Exercise description
Would you output the whole of the data exactly?

------------------------

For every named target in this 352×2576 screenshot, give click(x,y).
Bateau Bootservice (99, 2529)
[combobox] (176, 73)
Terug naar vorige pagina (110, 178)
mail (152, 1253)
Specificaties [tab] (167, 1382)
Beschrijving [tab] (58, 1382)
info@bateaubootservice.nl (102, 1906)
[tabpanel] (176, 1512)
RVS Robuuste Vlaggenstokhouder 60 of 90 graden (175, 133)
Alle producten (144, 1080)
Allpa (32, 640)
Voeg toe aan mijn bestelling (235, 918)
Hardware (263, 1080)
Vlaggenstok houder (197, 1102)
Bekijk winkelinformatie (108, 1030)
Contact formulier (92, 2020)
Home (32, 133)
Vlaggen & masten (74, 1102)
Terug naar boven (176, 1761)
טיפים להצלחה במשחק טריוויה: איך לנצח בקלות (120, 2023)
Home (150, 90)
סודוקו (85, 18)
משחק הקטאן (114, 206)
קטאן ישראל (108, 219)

------------------------

Output of the task
For every named target in this 352×2576 screenshot, give click(x,y).
Bateau Bootservice (99, 2529)
[combobox] (176, 73)
Terug naar vorige pagina (110, 178)
mail (152, 1253)
Specificaties [tab] (167, 1382)
Beschrijving [tab] (58, 1382)
info@bateaubootservice.nl (102, 1906)
[tabpanel] (176, 1512)
RVS Robuuste Vlaggenstokhouder 60 of 90 graden (175, 133)
Alle producten (144, 1080)
Allpa (32, 640)
Voeg toe aan mijn bestelling (235, 918)
Hardware (263, 1080)
Vlaggenstok houder (197, 1102)
Bekijk winkelinformatie (108, 1030)
Contact formulier (92, 2020)
Home (32, 133)
Vlaggen & masten (74, 1102)
Terug naar boven (176, 1761)
טיפים להצלחה במשחק טריוויה: איך לנצח בקלות (120, 2023)
Home (150, 90)
סודוקו (85, 18)
משחק הקטאן (114, 206)
קטאן ישראל (108, 219)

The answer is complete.